Голядкин-младший выходит в «люди» — Голядкин-старший остается вне их, как бы в промежутке между «людьми» и «добрыми людьми», ибо, как мы говорили, ни одна «полка» не принимает его, выталкивает вовне. «Господи боже! ведь как это скоро может пойти человек,  как подумаешь, и “найти” во всех людях! И пойдет человек, клятву даю, что пойдет далеко, шельмец, доберется, — везет шельмецу!» (там же), — думает герой, наблюдая за лебезением двойника перед начальством. Двойник уже вошел в сферу «означаемого» — «людей», он целиком покрывается сингификатом «человек», а сам этот импликатор в речи Голядкина получает теперь оценочный синоним — «шельмец».

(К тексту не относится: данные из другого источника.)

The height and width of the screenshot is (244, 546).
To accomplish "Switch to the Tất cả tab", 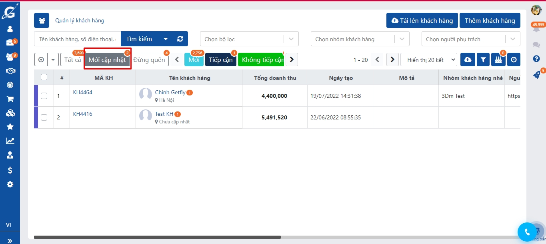I will [x=72, y=60].
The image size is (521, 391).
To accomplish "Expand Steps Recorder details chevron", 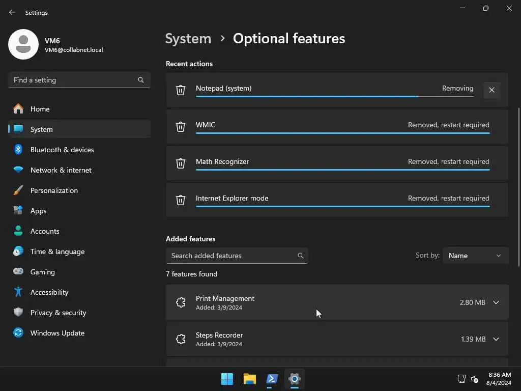I will (496, 339).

Во сне, который предвещает заключительные, трагические события жизни героя, он видит перед собой массу лиц, причем это слово назойливо повторяется в тексте сна, обретая значение концепта. Вначале лицом именуется его враг и обидчик: «...как тут и являлось известное своим неблагопристойным направлением лицо...», «...являлось известное безобразием и пасквильностью своего направления лицо...», «...опять являлось известное своей неблагонамеренностью и зверскими побуждениями лицо, в виде господина Голядкина-младшего...» (там же, 185). Обратим внимание, что «лицо» заменяется именем только с третьего разу. Даже во сне героя сознание его вырабатывает некий эвфемистический и замещающий, но идущий в русле окказионального употребления данной лексемы в языке XIX в. (а для Голядкина еще и направленный на вымещение истины) словообраз, имеющий, с одной стороны, значение индивидуализирующее, выделяющее референта концепта из толпы, а с другой, значение некоей неопределенности и безличности: «лицо» как некто (реляционная функция). Это последнее значение концепта, позволяющее считать его «означаемым», в тексте сна Голядкина доминирует.

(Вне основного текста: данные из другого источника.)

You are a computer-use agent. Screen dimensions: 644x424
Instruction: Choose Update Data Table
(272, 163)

«Лица» начинают размножаться со страшной силой: «То грезилось господину Голядкину, что находится он в одной прекрасной компании, известной своим остроумием и благородным тоном всех лиц, ее составляющих...», но Голядкин-младший вторгается в компанию и разрушает «все торжество и всю славу господина Голядкина-старшего», и доказывает всем, что тот «не должен и не имеет права принадлежать к обществу людей благонамеренных и хорошего тона. <...> Не оставалось лица, которого мнение не переделал бы в один миг безобразный господин Голядкин по-своему. Не оставалось лица, даже самого незначительного из целой компании, к которому не подлизался бесполезный и фальшивый господин Голядкин по-своему, самым сладчайшим манером, к которому бы не подбился по-своему, перед которым бы он не покурил, по своему обыкновению, чем-нибудь самым приятным и сладким, так что обкуриваемое лицо только нюхало и чихало до слез в знак высочайшего удовольствия» (там же, 185—186; в эпизоде очевидна аллюзия на гоголевский «Нос»). Но ведь «лицо» — это еще и часть человеческой фигуры, человеческого тела и образа. В дискурсе сновидения героя (как и в языке той эпохи) оно становится заместителем целого, выступает как синекдоха. Вместе с тем, в значении «лиц» используется и обычный для Голядкина концепт «люди». «Люди» и «лица» — тождественные по значению сигнификат и синекдоха — в массе своей заполоняют внутреннее, а затем и внешнее пространство героя и вместе с самым страшным для него лицом, уже выбившимся в люди, обретшим статус человека и имя Якова Петровича (который сам становится просто «господином») вытесняют Голядкина прочь. Он также стремится войти в число «лиц»: «...я наблюдатель, лицо посторонее...» (из рассуждений за дровами; там же, 223), однако «место» уже занято, фактически «наблюдателем» и контролером Голядкина уже стал его двойник, играющий едва не основную роль в его последнем пребывании среди людей. Сон естественно пересекается с явью — с тем, что потом случается с героем повести в доме Берендеевых. «Людей была бездна...» (там же, 225), — коротко говорит повествователь. Обобщенный концепт-сигнификат торжествует над Голядкиным, а он со своего места переезжает на «казенную квартиру».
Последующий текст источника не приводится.